Pacquiao backs Philippines pickleball league with eight franchises, 5 million purse
Pacquiao is putting eight franchises and at least 5 million behind Philippine pickleball, a sign the sport is moving from clinics to a real pro business.

Manny Pacquiao is putting his name behind a pickleball project with the kind of prize money and structure that can change a sport’s business case. The Maharlika Pilipinas Pickleball Tour will launch as a team-based league with eight franchises, a purse of at least 5 million and sanctioning from the Games and Amusements Board, giving it a more formal frame than the exhibition and open-play events that have powered pickleball’s rise in the Philippines.

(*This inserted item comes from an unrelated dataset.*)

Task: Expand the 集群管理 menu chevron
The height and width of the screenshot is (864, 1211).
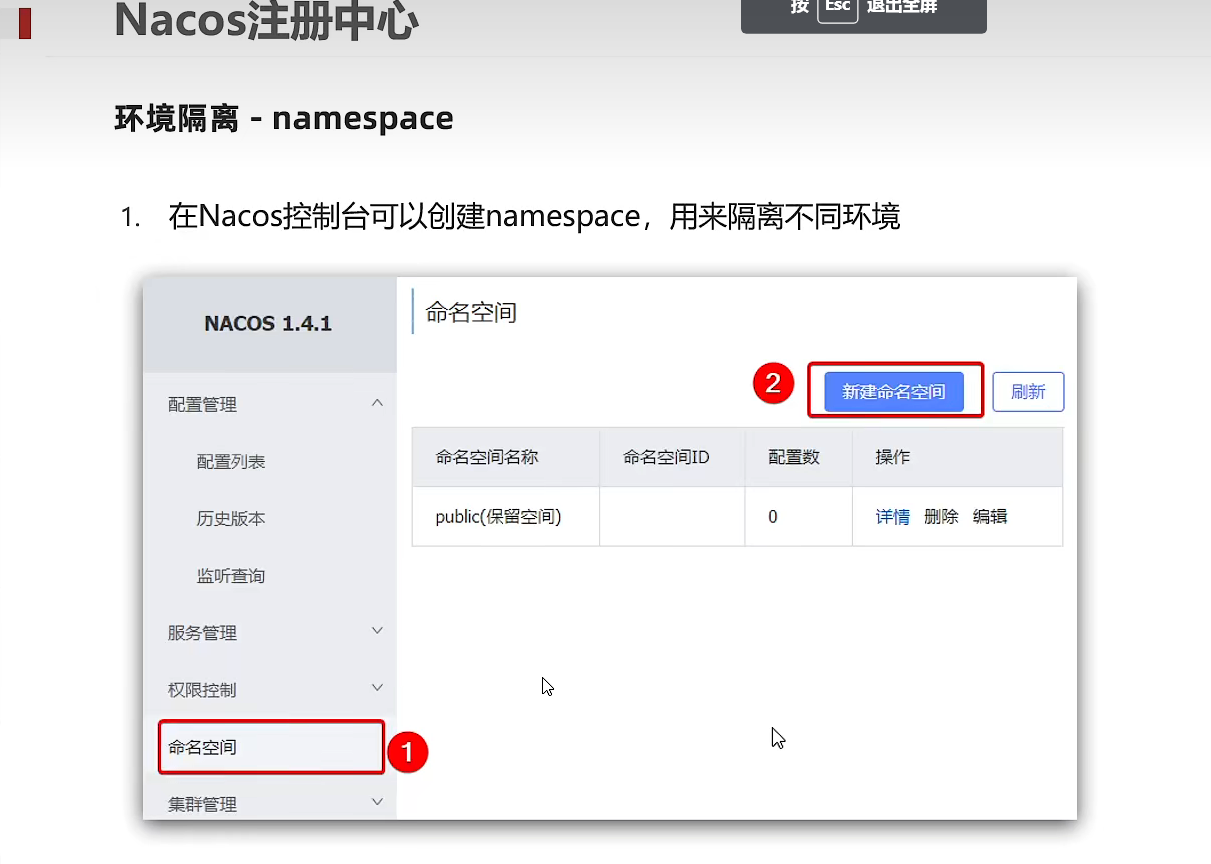Action: (x=377, y=802)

That matters because MPPT is not being built as a one-city novelty. The league is expected to stretch across Metro Manila, Luzon, the Visayas and Mindanao, which gives it regional reach and the chance to build rivalries fans can follow by franchise, not just by individual bracket. Three teams had already confirmed participation, an early sign that the idea has moved beyond branding and into actual inventory for players, sponsors and broadcast partners to sell.
For Philippine pickleball, the timing is hard to miss. The Philippine Pickleball Federation says the sport’s first known clinic in the country was held in Cebu in February 2016, when Sara Ash arrived with a portable net, paddles and balls. The federation also says there were no pickleball clubs in the Philippines that year. Today, it says, the game is played daily by thousands of Filipinos nationwide. The Philippine Pickleball Sports Association was established on April 15, 2019, and the federation celebrated its sixth anniversary on April 27, 2025 with guests including Steve Kuhn, founder of Major League Pickleball and DUPR, and Jan Papi of Pickleball Global.

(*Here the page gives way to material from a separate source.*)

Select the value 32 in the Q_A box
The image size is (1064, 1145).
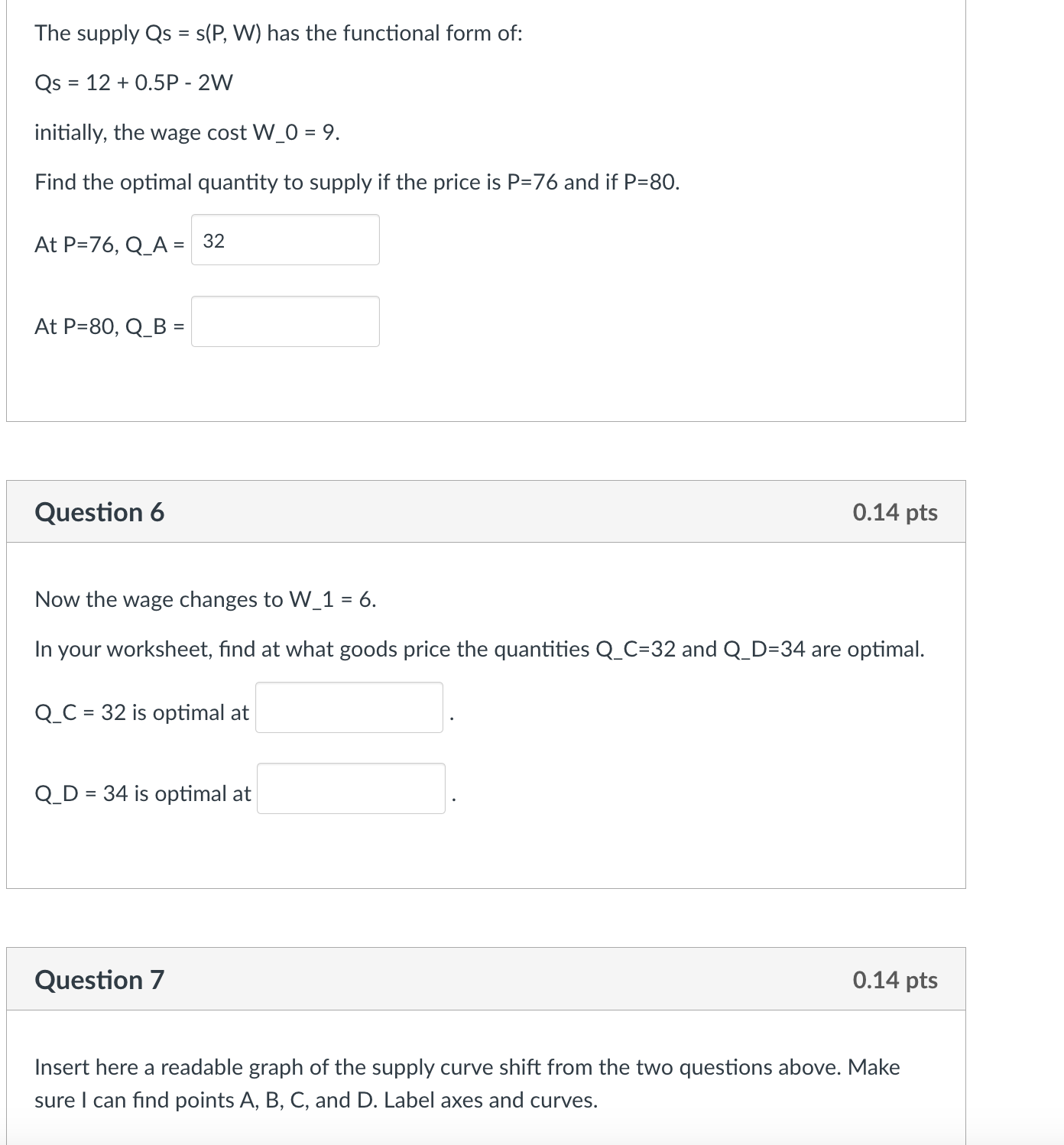pyautogui.click(x=214, y=240)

That arc from clinic to commercial league is exactly why Pacquiao’s backing matters. He is not just lending celebrity to a growing sport. He is helping package it as a repeatable property, the kind that can support player earnings, attract sponsor money and eventually create media-rights value. A league with franchises and a real purse gives pickleball something one-off tournaments cannot: a season, a brand identity and stakes that can be measured from month to month.

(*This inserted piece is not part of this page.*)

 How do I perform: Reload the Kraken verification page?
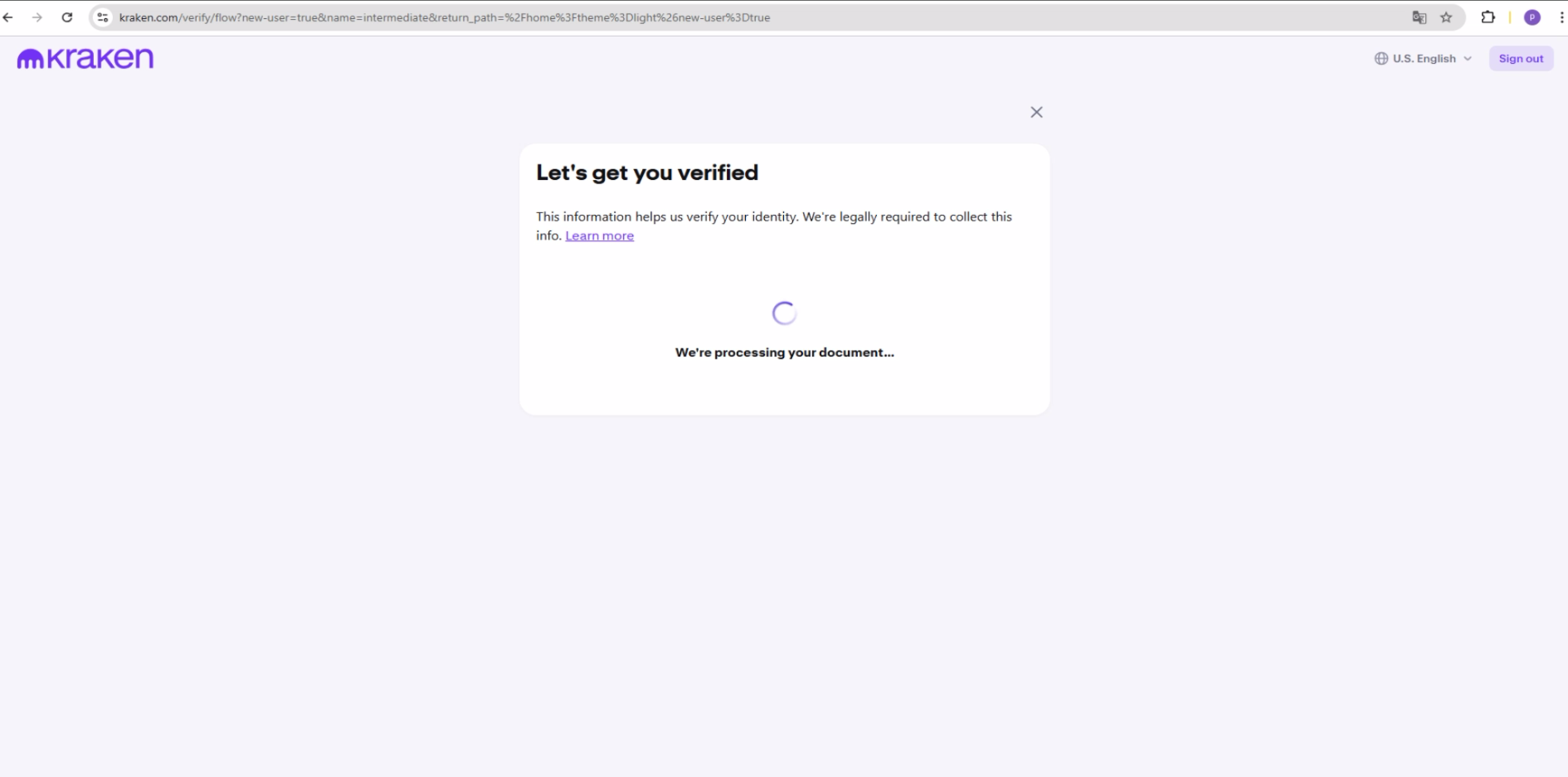pos(67,17)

The sport is already showing signs that the market is there. The PlanOut Pickleball Open in Dumaguete City on May 1-3 was described as the biggest pickleball tournament in the Philippines to date, with a P1 million prize pool and a celebrity exhibition game. MPPT would enter a scene that is already testing bigger events and bigger checks.

Pacquiao has done this before. He founded the Maharlika Pilipinas Basketball League in 2017 as a regional competition, and it grew into a major pro circuit. If MPPT follows even part of that path, Philippine pickleball will have crossed from fast-growing participation sport to serious business, with the country suddenly in position to matter in Asia for more than just how quickly the game spread.